Tengo un reloj que se para, siempre que tú de mí te separas” (Estopa)

Anoche hubo tormenta, por fin. Nos libramos del calor de agosto durante un rato. El tiempo nos dio ayer un respiro a quienes echábamos de menos el aire fresco, la lluvia y las voces de los pájaros. Volvió la alegría a los árboles del vecindario. Vivo la pesadilla del 2020 unas veces como penitente que camina por las calles de la ciudad con la boca tapada, otras cautivo en casa. Vivo despacio, sin prisa. Lo intento.

Me quedo sentado en la arena de la playa como el artista adolescente leyendo un libro y, de vez en cuando, levanto la vista para mirar a la gente que pasa a mi lado. Un pequeño grupo de chavales se hace notar con sus risas y gritos. La pareja enamorada sonríe a la pantalla de su celular mientras se apresuran tanto él como ella a contestar al último whatsapp con cuatro dedos. Giro la cabeza a la izquierda para ver a una mujer morena de edad mediana que lee en voz alta a su hija pequeña. Ella la escucha asombrada.

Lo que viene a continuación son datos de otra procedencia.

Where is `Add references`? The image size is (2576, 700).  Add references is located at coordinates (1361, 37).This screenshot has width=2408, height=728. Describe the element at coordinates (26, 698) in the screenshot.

Vuelvo al libro, pero el smartphone me avisa que tengo mensajes entrantes y no me resisto a abrirlos. Un amigo comparte el titular de una noticia de hemeroteca: “Los jóvenes empiezan a fumar antes de los 14 años” (El Periódico, 9.10.2017) Mi amigo sabe que los exfumadores entendemos bien el mal de las adicciones que hemos dejado atrás. Por desgracia, la juventud parece tener prisa por vivir lo que le puede tocar vivir más tarde.

Estamos inmersos en una sociedad acelerada, desmedida y eléctrica que tendrá que aprender a disfrutar o sufrir esta vida con calma y evitar los ritmos a destiempo como el canto del gallo que me despierta todas las mañanas a deshora, ya sean las 3:00, las 4:00 o las 6:00 de la madrugada.